Tuesday, June 05, 2007

Sandra Merlo as guest blogger (I)

I am happy to present Sandra Merlo from Brasil as The Stuttering Brain's first guest blogger. It is her talk at the ISA conference on Personal and professional experiences:

My stuttering started between 3 and 4 years old. It was near when my brother was born, so my parents concluded “I was jealousy and I wanted attention”. Some years later, my brother and a cousin also started stuttering and my family concluded they were imitating me. The fact was that stuttering affected several members of my family. From this fact, I had my first wrong lesson: stuttering could be learnt from imitation.
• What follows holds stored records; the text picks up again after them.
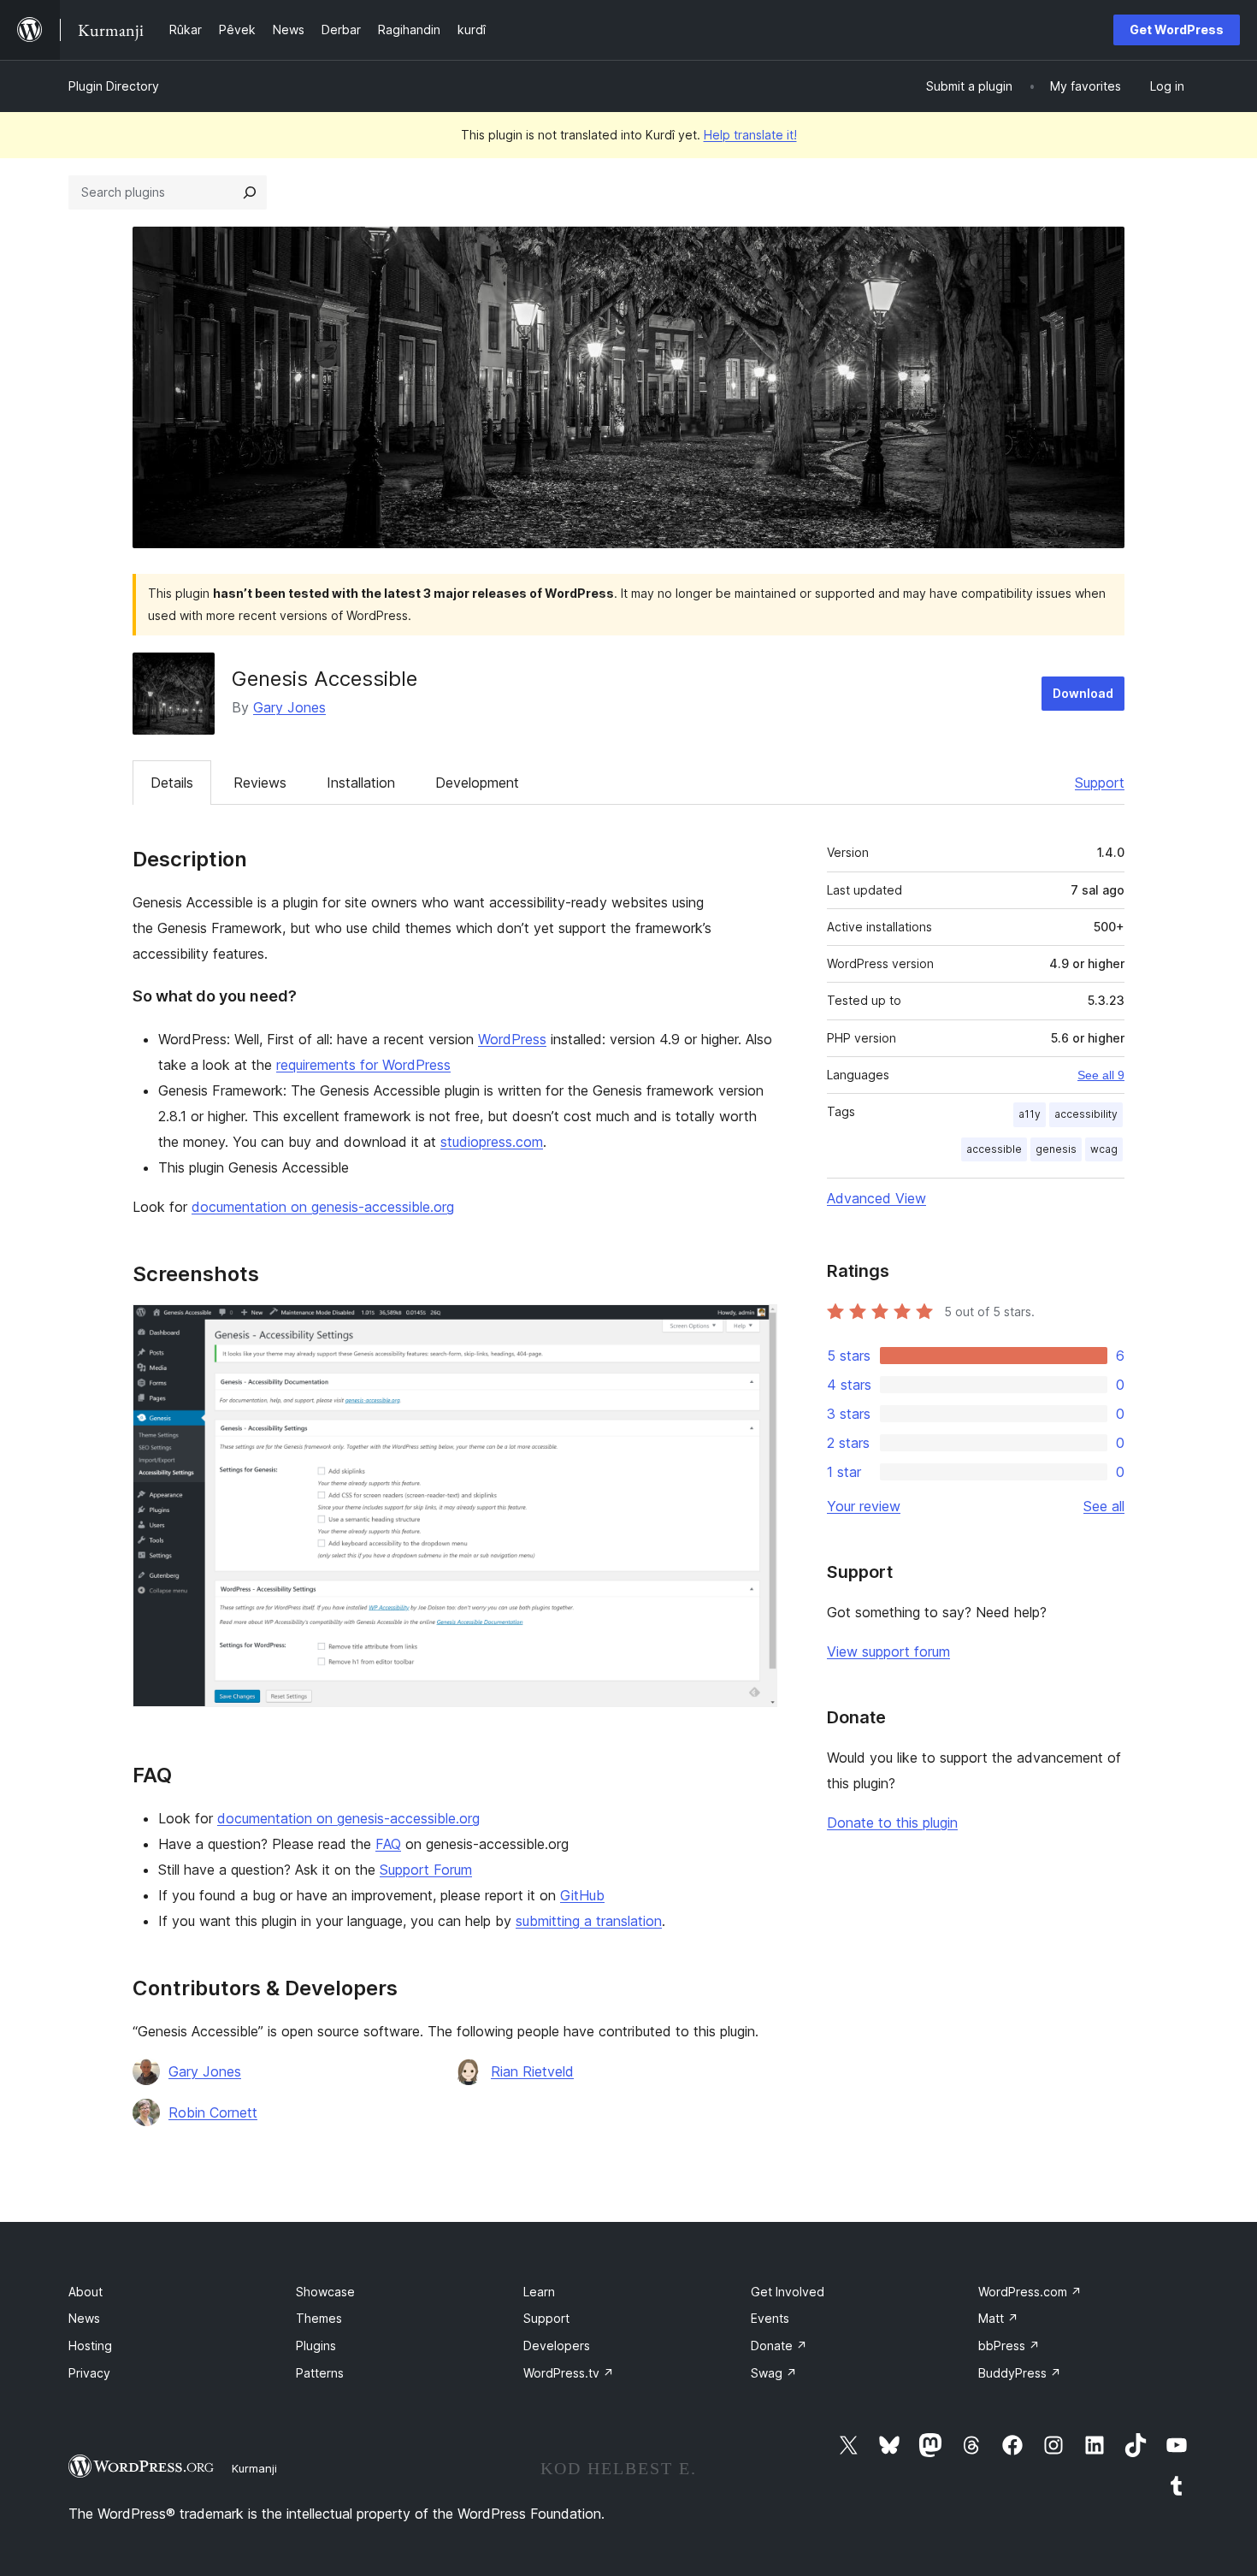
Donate (779, 2345)
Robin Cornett (212, 2112)
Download (1083, 693)
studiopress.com (491, 1141)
I remember that when I was 6, I already had well established strategies of avoidance (speaking less, changing words, changing phrases, not speaking with some people and so on). Even so, I could not hide stuttering all the time no matter how hard I tried. But my mother repeatedly said I was not trying hard enough, because if I really wanted I would get it. The fact was that I could not control stuttering. From this fact, I had my second wrong lesson: I did not have enought will-power.

When I was a child, I also realized that my stuttering was better in some days, with some people and talking about some topics. The fact was that I realized my stuttering had an oscillation. From this fact, I had my third and fourth wrong lessons: stuttering should be psychological and if sometimes I was better, if I tried hard enough, I could always be better.

When I was a child, I also noticed my family, teachers and friends almost never talked about my stuttering. The fact was that there was a great silence about stuttering. From this fact, I had my fifth wrong lesson: stuttering should be a so shameful thing since no one talked about it.

When I was 10, my Portuguese teacher said I had to go to a “speech-language pathologist” (SLP). I had never heard this expression before. I did not know what a SLP did. I told my mother I would like to go to a SLP, but she remembered me my pediatrician has already explained that I just had to repeat fluently what I said stuttering. According to my pediatrician, if I did this, I would be cured from stuttering. The fact was that I had wrong professional advice. From this fact, I had my sixth wrong lesson: I did not need a therapy because I could overcome stuttering all by myself.

When I was 14, I was in a great suffering, suffering entirely alone, feeling very imcompetent and with absolutely no hope. So, I decided to commit suicide.

(To be continued…)

1 comment:

Anonymous said...

Sandra seems to be narrating my own life history during adolescence and chilhood. I felt an enormous empathy with her narration. What is more impressive in her report is the universality of it. Sandra Merlo caught all my feelings on stuttering. Great text and great person.